> **Work to be completed**:
Would you repeat exactly the part of the listing below that runs from the line containing "Task: Open the Surface dropdown arrow" down to the line containing "Task: Open more", inclusive, and nothing else?

+++ Dataset content

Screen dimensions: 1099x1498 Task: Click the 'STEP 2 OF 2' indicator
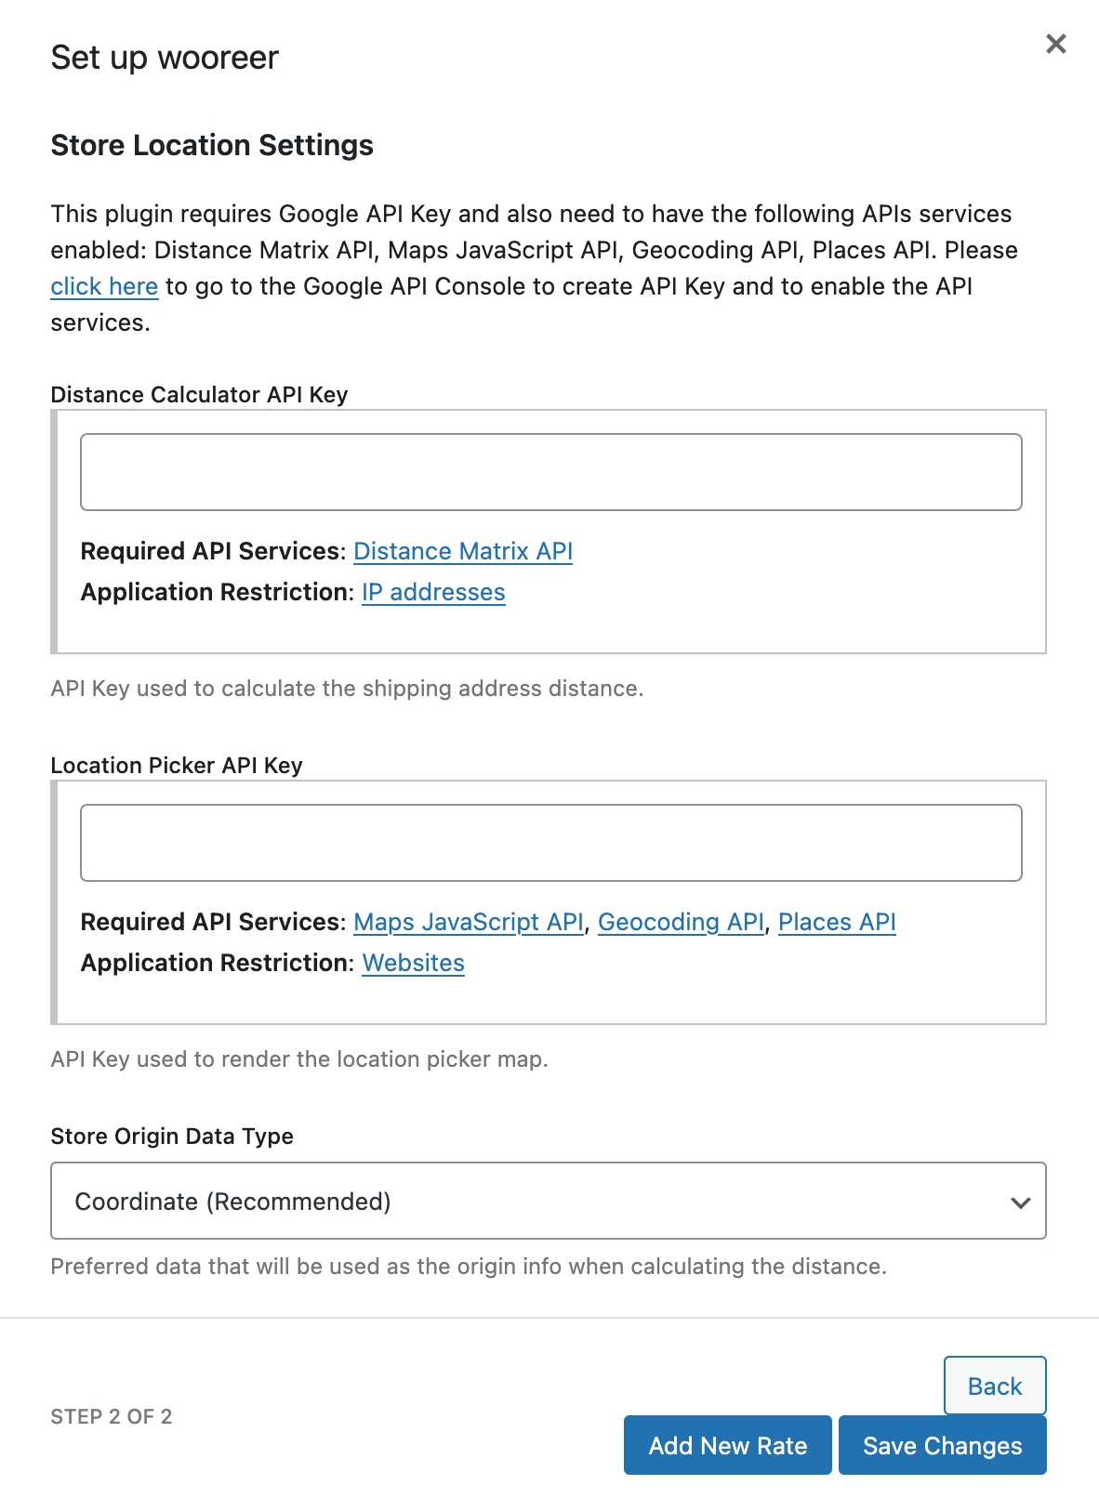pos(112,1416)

++++++
+++ Dataset content

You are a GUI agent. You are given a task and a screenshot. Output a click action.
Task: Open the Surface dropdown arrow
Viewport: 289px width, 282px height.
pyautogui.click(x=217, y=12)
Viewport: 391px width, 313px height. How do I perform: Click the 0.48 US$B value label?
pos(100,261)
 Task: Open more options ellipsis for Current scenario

++++++
+++ Dataset content

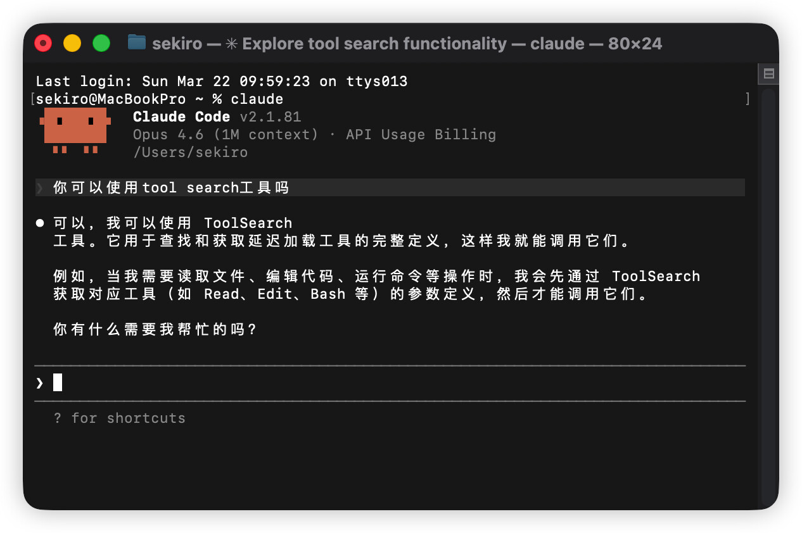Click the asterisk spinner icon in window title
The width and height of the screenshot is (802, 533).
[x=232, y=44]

++++++

> **Task solution**:
Task: Open the Surface dropdown arrow
Viewport: 289px width, 282px height.
pyautogui.click(x=217, y=12)
Viewport: 391px width, 313px height. How do I perform: Click the 0.48 US$B value label?
pos(100,261)
 Task: Open more options ellipsis for Current scenario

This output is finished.